Meituan open-sources LongCat-Video-Avatar, advancing realistic and consistent AI avatars for long-form video
2025-12-20 22:02:00+08
Meituan’s LongCat Team has open-sourced its latest audio-driven video generation model—LongCat-Video-Avatar—marking a significant leap forward in virtual human technology. Designed specifically for high-fidelity, long-duration avatar synthesis, the model delivers exceptional lip-sync accuracy, natural motion dynamics, and stable identity consistency, drawing strong interest from developers and researchers worldwide.
Built upon the foundation of LongCat-Video, a 13.6B-parameter general-purpose video generation model, LongCat-Video-Avatar natively supports multiple modalities:
- Audio-Text-to-Video (AT2V)
- Audio-Text-Image-to-Video (ATI2V)
- Audio-conditioned video continuation
Compared to its predecessor InfiniteTalk, the new model achieves substantial improvements in motion realism, visual stability, and character identity preservation—addressing key pain points in long-form avatar generation.
A core innovation is the Cross-Chunk Latent Stitching training strategy, which eliminates quality degradation caused by repeated VAE decode-encode cycles during autoregressive generation. By stitching latent features directly in the compressed space, the model maintains pixel fidelity while boosting inference efficiency.
To ensure consistent identity over extended sequences, LongCat-Video-Avatar introduces Reference Skip Attention combined with position-encoded reference frame injection.

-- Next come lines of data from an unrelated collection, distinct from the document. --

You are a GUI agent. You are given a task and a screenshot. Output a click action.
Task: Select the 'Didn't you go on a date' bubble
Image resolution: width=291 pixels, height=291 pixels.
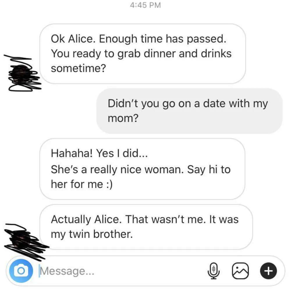(x=189, y=111)
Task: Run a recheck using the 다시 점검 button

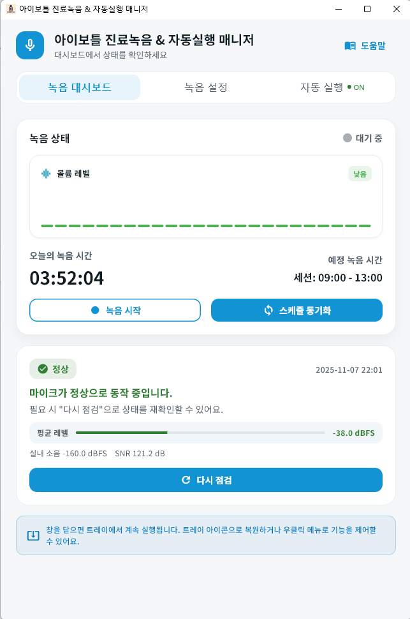Action: pyautogui.click(x=205, y=480)
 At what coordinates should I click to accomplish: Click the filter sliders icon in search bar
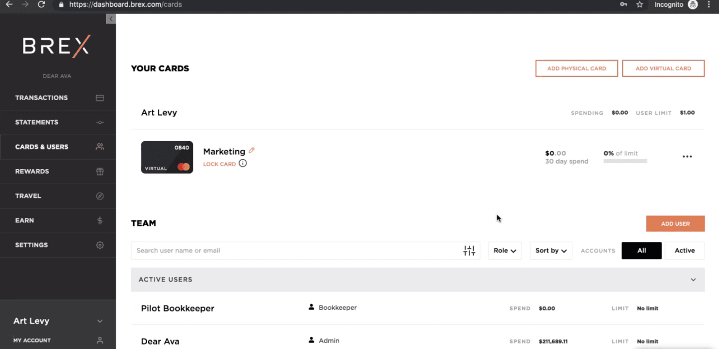point(469,250)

This approach effectively anchors character appearance without causing the “copy-paste” rigidity or motion stagnation seen in prior methods.
Evaluated on benchmark datasets including HDTF, CelebV-HQ, EMTD, and EvalTalker, the model achieves state-of-the-art (SOTA) performance—particularly in lip-sync accuracy and identity consistency. Large-scale human evaluations further confirm its superior naturalness and visual realism.

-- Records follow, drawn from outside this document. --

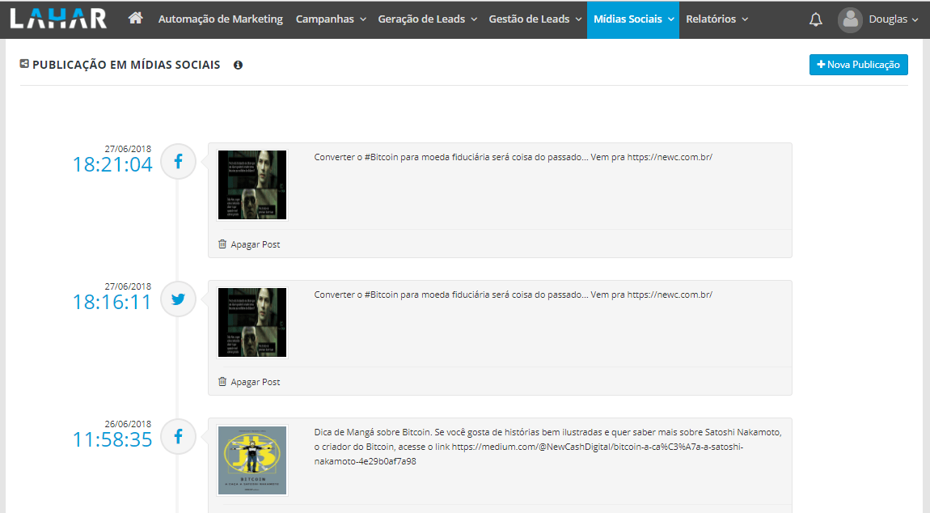Select the Twitter icon on the 18:16:11 post
The image size is (930, 513).
point(178,299)
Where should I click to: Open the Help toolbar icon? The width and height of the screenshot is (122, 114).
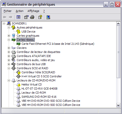[x=40, y=17]
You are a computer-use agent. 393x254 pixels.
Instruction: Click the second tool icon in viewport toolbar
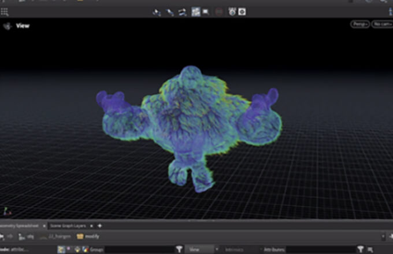[169, 12]
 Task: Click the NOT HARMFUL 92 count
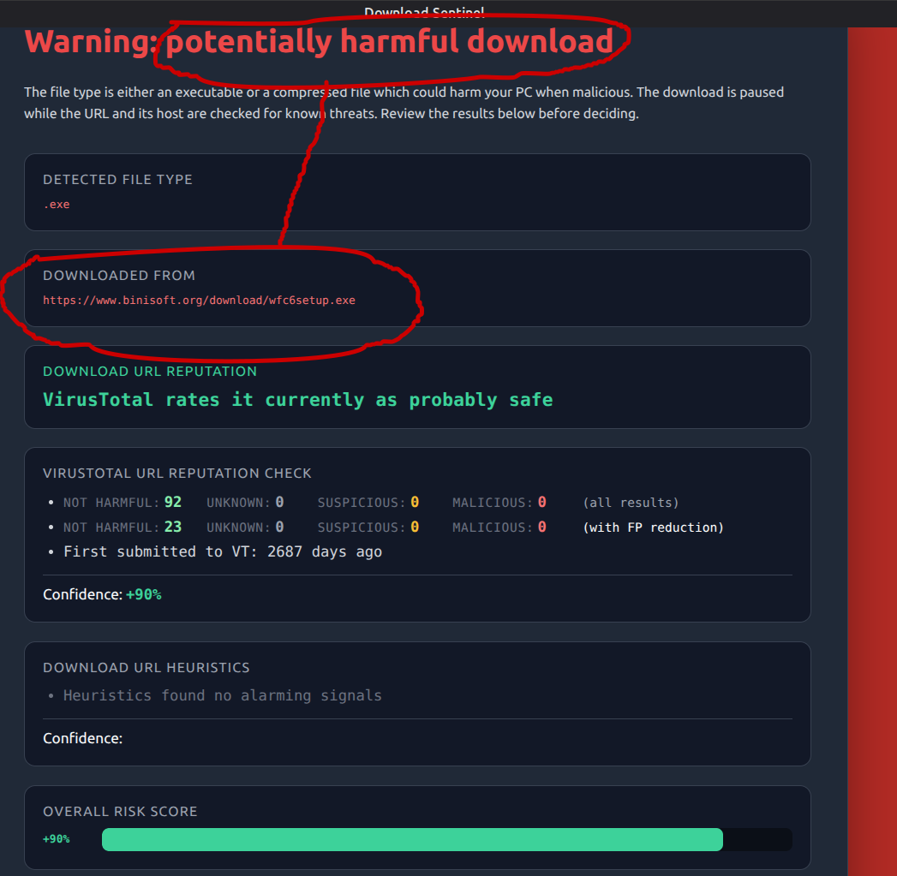173,502
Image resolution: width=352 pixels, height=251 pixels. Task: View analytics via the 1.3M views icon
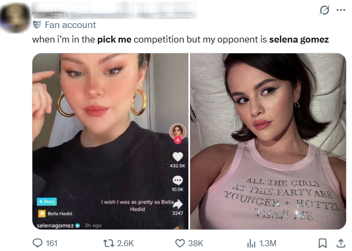[251, 243]
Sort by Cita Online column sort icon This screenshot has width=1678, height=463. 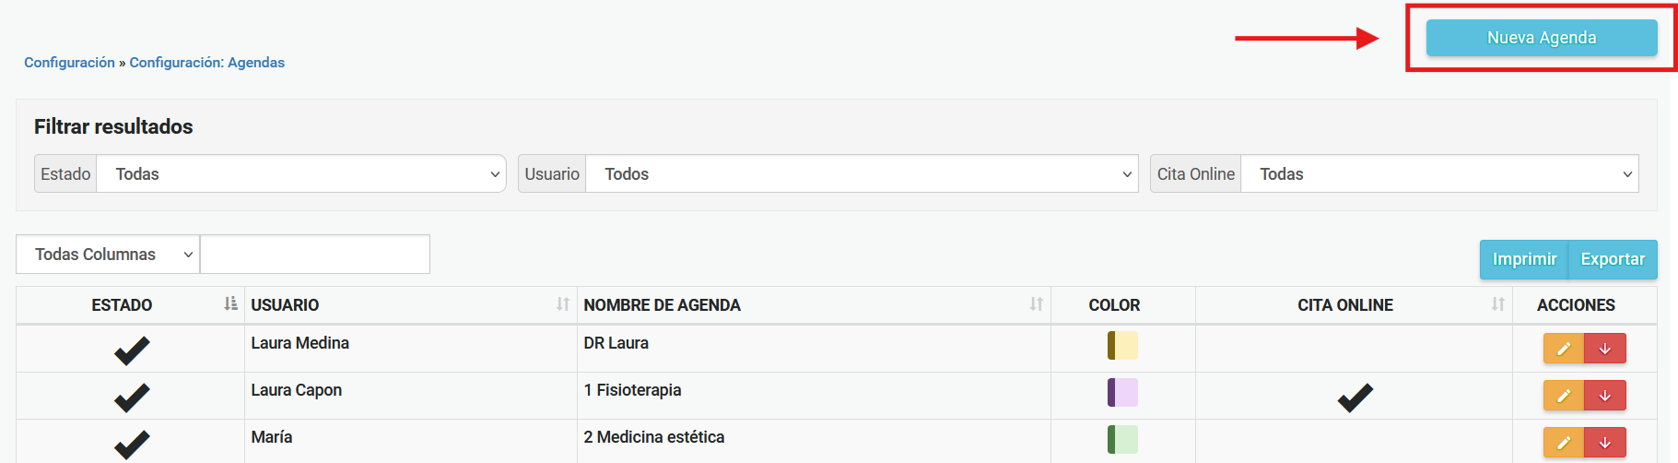pyautogui.click(x=1498, y=304)
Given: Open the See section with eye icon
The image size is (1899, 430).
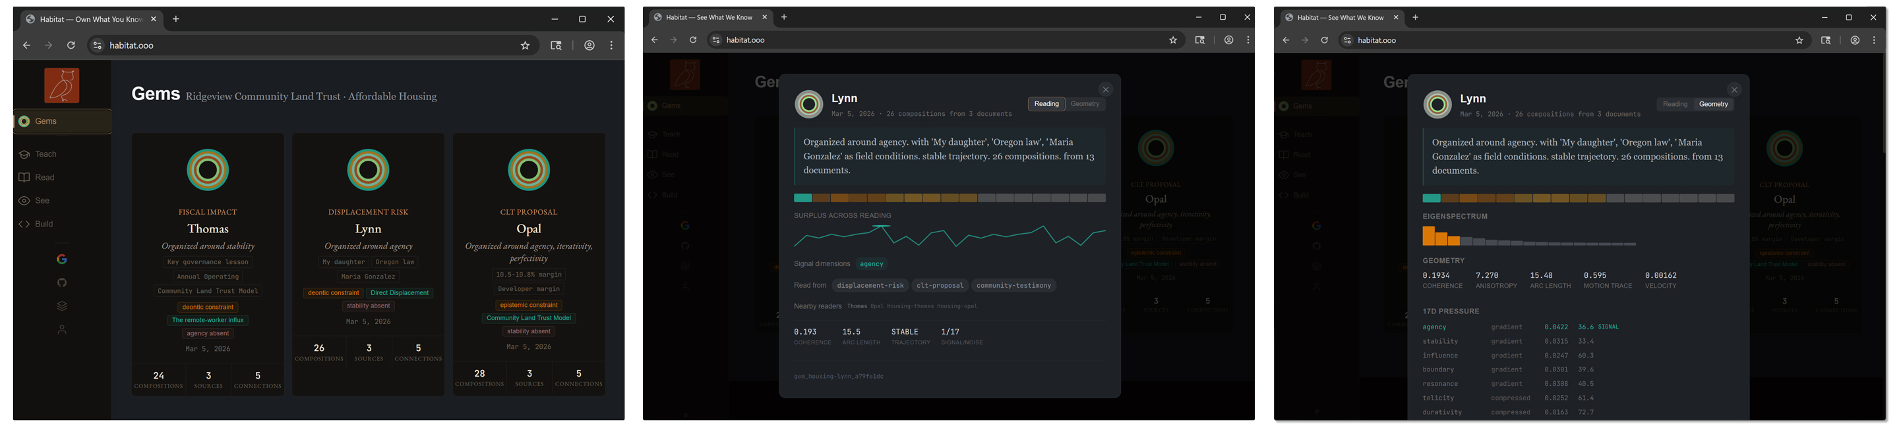Looking at the screenshot, I should coord(42,200).
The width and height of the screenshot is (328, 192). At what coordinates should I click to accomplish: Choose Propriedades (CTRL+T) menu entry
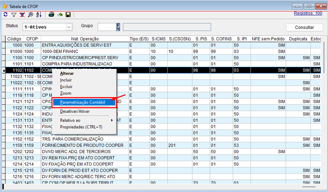81,127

The LongCat Team emphasizes its commitment to open collaboration, releasing the model under the MIT License to empower the developer community. The team aims to solve real-world challenges in digital human creation—from podcast avatars and sales demos to multi-person dialogues—and welcomes community feedback for continuous improvement.

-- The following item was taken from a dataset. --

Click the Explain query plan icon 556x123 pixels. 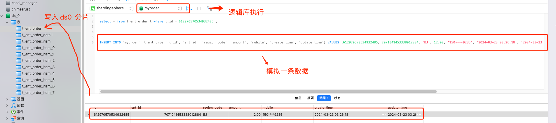coord(209,8)
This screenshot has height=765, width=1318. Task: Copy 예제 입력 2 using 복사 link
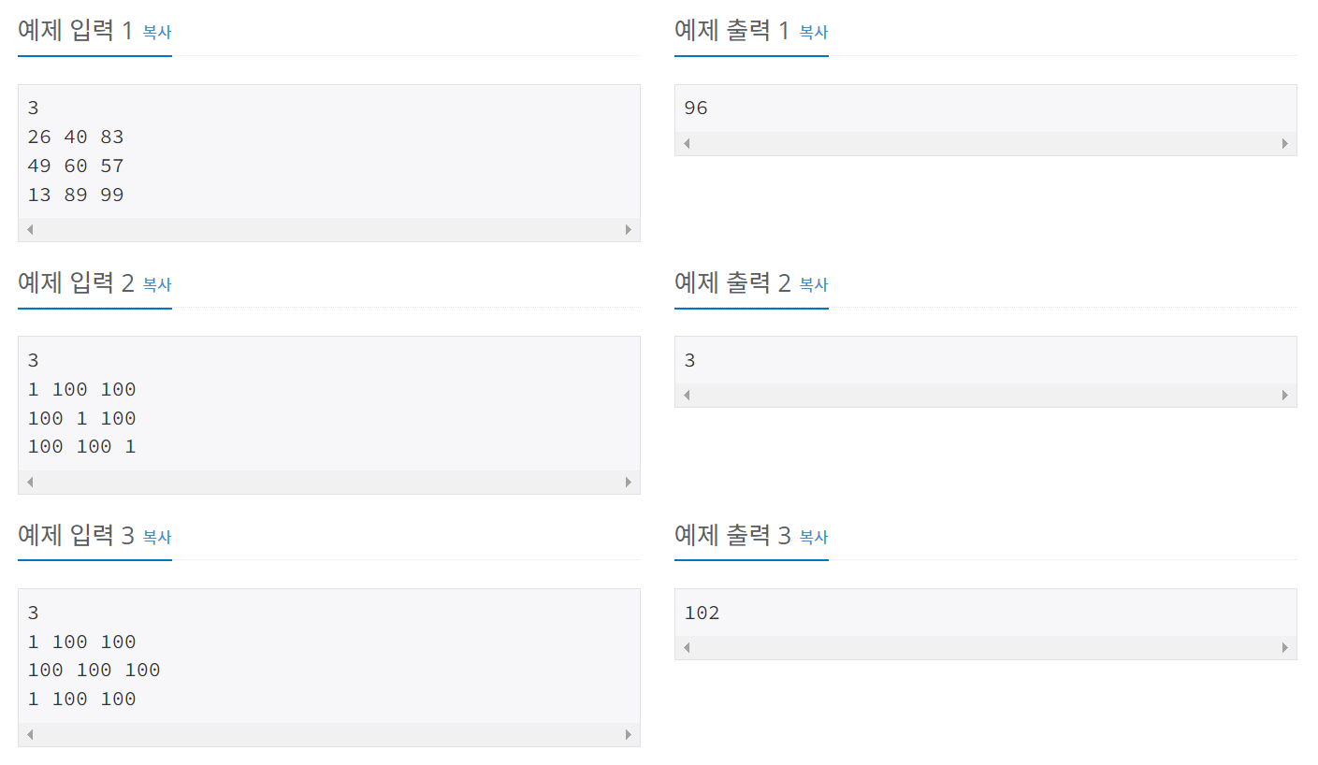[x=157, y=284]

Developers can access LongCat-Video-Avatar via:
- GitHub: https://github.com/meituan-longcat/LongCat-Video
- Hugging Face: https://huggingface.co/meituan-longcat/LongCat-Video-Avatar
- Project Page: https://meigen-ai.github.io/LongCat-Video-Avatar/
With this release, LongCat paves the way for scalable, expressive, and personalized digital avatars—ushering in a new era of “one prompt, one unique avatar” content creation.